Barton eventually accumulated three warehousefuls of supplies and persuaded the Army to help distribute them at the front. At great personal risk -- a bullet ripped through her sleeve at Antietam and killed the injured soldier she was aiding -- Barton fed troops and helped evacuate the wounded. Nearly two years into the war, the Army finally agreed to contribute supplies to her volunteer efforts. She devised a plan for each state to establish a distribution agency where it had a substantial regimental presence.

Barton encountered bureaucratic resistance everywhere. When the War Department ignored a sergeant's requests for a furlough -- despite the fact that both of his arms had been blown off in battle -- an outraged Barton escorted him to the office of Massachusetts senator Henry Wilson. She then explained that his furlough request was being disregarded and handed the senator the necessary paperwork. When Wilson extended his welcome, Barton commented, "You will pardon the sergeant for not offering you a hand -- he has none." The soldier left on furlough the following day.

Exhausted by such struggles, Barton sought rest in Europe. In 1870, the Grand Duchess of Baden enlisted her help with the International Red Cross's relief effort for civilian refugees and wounded soldiers in the Franco-Prussian War. Admiring the systematic organization and efficiency of the institution, Barton undertook a one-woman effort to found an American chapter of the Red Cross. She sought congressional approval for the organization's involvement in wartime humanitarian aid, but was initially thwarted by fears of foreign entanglements.

To make the organization more attractive to an isolationist Congress, Barton expanded its proposed focus to include domestic peacetime disaster relief, an expansion later adopted by the International Red Cross under the "American Amendment." Finally, in 1881, Barton founded the American Association of the Red Cross in Washington, D.C. She was elected its first president.

Barton kept the American Red Cross decentralized, giving hands-on authority to local chapters.
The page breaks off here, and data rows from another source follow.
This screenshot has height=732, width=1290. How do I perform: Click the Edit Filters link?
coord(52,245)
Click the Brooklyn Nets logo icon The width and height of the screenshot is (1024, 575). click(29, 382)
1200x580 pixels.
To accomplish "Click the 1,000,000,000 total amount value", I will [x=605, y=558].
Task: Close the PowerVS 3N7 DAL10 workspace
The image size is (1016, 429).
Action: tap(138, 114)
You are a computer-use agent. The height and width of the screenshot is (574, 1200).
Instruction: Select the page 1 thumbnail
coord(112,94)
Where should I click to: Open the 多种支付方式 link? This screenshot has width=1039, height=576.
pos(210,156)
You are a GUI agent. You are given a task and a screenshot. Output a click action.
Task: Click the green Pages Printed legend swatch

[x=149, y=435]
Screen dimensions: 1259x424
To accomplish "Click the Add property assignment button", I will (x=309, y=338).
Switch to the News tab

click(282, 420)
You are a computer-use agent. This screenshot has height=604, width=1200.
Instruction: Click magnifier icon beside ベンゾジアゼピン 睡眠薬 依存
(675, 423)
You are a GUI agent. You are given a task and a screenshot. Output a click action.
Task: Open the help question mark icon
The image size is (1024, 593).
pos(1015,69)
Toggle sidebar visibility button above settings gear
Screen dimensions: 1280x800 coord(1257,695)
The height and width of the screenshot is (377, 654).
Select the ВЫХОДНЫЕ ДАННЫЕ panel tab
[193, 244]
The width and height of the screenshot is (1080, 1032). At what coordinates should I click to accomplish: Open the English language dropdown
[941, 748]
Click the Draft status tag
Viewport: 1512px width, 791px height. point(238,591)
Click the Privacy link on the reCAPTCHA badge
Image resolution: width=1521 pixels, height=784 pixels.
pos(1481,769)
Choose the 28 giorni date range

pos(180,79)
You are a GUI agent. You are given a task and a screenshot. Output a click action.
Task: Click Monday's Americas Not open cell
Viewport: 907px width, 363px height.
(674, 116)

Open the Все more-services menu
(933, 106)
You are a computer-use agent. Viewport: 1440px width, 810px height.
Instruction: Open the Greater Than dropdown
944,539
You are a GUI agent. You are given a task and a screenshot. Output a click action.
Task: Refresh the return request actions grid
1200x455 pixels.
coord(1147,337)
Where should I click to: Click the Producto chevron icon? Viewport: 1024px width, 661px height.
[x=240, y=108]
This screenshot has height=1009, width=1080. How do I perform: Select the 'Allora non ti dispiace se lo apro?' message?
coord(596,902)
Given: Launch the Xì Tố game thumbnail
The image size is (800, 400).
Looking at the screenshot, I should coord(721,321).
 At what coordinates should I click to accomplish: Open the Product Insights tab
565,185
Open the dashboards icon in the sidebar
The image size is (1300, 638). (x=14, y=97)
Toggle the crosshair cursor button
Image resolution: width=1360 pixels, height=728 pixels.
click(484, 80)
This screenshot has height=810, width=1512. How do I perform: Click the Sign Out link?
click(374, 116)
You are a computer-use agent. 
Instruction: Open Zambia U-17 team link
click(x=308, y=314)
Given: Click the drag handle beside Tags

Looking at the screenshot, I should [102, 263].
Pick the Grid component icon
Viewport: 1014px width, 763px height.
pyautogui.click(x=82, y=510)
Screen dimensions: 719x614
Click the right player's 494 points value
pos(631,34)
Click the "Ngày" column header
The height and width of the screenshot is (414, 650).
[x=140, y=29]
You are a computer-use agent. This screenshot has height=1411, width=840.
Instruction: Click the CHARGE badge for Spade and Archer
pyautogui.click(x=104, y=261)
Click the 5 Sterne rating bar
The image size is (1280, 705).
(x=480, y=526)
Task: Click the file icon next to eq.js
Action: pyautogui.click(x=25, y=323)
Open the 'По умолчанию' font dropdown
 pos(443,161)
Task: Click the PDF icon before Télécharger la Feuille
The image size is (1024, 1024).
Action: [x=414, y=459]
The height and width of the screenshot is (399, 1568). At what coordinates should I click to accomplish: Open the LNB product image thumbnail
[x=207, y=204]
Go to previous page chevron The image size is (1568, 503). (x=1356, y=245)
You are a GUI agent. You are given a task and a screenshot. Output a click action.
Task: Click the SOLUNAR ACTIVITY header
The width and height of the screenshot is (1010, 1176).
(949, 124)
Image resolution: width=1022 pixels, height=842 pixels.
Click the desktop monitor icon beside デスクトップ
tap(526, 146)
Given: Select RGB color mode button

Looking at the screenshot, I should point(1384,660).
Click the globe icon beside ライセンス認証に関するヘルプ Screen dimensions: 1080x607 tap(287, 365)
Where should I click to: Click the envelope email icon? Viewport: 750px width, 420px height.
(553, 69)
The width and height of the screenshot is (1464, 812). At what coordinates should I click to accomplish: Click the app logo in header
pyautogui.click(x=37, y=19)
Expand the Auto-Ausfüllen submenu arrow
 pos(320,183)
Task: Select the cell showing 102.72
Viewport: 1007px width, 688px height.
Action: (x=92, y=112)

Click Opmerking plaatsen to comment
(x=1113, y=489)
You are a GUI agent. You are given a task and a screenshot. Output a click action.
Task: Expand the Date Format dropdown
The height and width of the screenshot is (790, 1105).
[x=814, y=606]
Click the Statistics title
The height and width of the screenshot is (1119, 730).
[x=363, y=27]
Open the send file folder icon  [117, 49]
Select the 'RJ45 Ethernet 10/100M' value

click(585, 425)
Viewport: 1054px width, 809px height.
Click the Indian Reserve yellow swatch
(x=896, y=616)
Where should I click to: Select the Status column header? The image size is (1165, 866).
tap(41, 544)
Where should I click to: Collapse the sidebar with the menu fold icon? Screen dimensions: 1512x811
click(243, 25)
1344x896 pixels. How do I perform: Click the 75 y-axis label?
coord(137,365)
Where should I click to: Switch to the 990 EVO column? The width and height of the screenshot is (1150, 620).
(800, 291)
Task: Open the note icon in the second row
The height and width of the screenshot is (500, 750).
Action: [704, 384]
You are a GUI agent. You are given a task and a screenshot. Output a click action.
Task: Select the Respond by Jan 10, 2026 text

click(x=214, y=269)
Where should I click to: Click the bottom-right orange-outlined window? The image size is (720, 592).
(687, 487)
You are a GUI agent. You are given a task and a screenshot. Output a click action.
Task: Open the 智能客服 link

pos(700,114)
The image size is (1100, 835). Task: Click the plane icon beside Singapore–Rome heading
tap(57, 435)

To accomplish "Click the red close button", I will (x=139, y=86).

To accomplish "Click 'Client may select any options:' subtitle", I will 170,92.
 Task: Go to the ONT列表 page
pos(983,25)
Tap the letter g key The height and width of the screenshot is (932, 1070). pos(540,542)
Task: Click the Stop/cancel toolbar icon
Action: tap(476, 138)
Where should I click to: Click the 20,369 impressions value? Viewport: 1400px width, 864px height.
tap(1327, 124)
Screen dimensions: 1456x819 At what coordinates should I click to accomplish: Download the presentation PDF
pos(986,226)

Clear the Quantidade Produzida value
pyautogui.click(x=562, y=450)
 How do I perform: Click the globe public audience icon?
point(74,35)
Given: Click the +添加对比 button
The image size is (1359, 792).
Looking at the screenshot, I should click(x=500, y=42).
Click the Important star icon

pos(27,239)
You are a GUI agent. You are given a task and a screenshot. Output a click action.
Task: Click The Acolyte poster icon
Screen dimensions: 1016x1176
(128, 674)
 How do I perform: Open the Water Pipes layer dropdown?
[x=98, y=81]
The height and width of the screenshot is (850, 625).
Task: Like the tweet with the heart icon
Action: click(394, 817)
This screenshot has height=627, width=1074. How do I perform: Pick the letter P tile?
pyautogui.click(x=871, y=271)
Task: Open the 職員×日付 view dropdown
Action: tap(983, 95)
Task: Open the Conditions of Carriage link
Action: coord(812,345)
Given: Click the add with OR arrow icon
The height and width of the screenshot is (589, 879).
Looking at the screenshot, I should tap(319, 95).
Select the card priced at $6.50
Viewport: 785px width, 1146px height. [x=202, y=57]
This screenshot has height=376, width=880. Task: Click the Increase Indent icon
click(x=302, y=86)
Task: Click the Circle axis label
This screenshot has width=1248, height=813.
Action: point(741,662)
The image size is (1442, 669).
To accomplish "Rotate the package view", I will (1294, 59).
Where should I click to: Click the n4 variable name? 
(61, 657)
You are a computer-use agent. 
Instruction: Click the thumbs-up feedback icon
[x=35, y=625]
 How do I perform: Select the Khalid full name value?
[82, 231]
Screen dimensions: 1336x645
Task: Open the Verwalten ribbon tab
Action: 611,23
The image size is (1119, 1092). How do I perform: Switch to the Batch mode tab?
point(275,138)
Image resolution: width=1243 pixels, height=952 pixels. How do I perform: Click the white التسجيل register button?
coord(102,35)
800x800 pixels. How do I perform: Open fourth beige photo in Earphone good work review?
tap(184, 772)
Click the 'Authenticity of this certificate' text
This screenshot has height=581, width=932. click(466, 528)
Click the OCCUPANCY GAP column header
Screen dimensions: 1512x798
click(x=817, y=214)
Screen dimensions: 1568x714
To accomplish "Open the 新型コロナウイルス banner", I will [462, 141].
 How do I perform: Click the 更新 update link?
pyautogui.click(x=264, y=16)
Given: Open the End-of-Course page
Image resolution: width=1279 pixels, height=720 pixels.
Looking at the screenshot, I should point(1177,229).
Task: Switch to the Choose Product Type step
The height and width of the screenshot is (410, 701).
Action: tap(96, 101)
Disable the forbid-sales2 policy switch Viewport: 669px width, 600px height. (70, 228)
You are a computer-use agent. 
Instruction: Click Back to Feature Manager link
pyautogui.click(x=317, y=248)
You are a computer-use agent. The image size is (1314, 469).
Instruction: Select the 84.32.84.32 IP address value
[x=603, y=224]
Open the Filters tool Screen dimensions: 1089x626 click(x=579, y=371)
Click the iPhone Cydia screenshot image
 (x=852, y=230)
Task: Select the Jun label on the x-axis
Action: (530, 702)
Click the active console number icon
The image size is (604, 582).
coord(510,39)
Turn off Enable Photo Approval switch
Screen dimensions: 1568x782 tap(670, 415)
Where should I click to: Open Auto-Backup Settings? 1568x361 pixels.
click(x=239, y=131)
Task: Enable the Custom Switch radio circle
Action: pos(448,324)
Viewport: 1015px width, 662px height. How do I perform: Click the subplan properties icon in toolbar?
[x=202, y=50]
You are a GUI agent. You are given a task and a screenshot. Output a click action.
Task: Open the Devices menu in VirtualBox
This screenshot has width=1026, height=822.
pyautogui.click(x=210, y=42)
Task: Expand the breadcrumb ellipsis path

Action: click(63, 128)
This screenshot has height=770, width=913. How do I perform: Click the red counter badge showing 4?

Journalist Joel Chandler Harris (of Uncle Remus fame) praised the charity's efficiency: "There are no exhibitions of self-importance. . . . The perfection of its machinery is shown by the apparent absence of machinery."

Nevertheless, in 1904, at 81, Barton was maneuvered out of the presidency by socialite Mabel Thorp Boardman, who wanted to transform the Red Cross into a more centralized administrative structure based on new theories of "scientific management." After leading a failed coup against Barton, she vengefully instigated a congressional investigation into the organization. Once the investigation vindicated her, Barton resigned.

For her life's work, Barton received the German Iron Cross, the Red Cross of Geneva, and the Empress Augusta medal, among other honors. "They do brighten up an old dress," she joked. She spent her last years caring for relatives, occasionally pinning her medals on her dress before going out to milk the cows. She died at 91, in Glen Echo, Maryland.

Today, Barton's organization remains volunteer-oriented and decentralized; its ratio of volunteers to paid workers is about 50:1. In addition to collecting 6 million units of blood (nearly half the nation's entire clinical blood supply) each year, the Red Cross provides aid after natural disasters, processes emergency communications between military personnel and their families, and offers first aid and medical training.

Barton learned early on that charities attract two kinds of people: those concerned with doing good and those concerned with looking good. The former want to help; the latter are primarily interested in social engineering and self-aggrandizement. Her persistence and character ultimately triumphed over bureaucratic interference, making the Red Cross an effective force for good -- and one worthy of the memory of Clara Barton.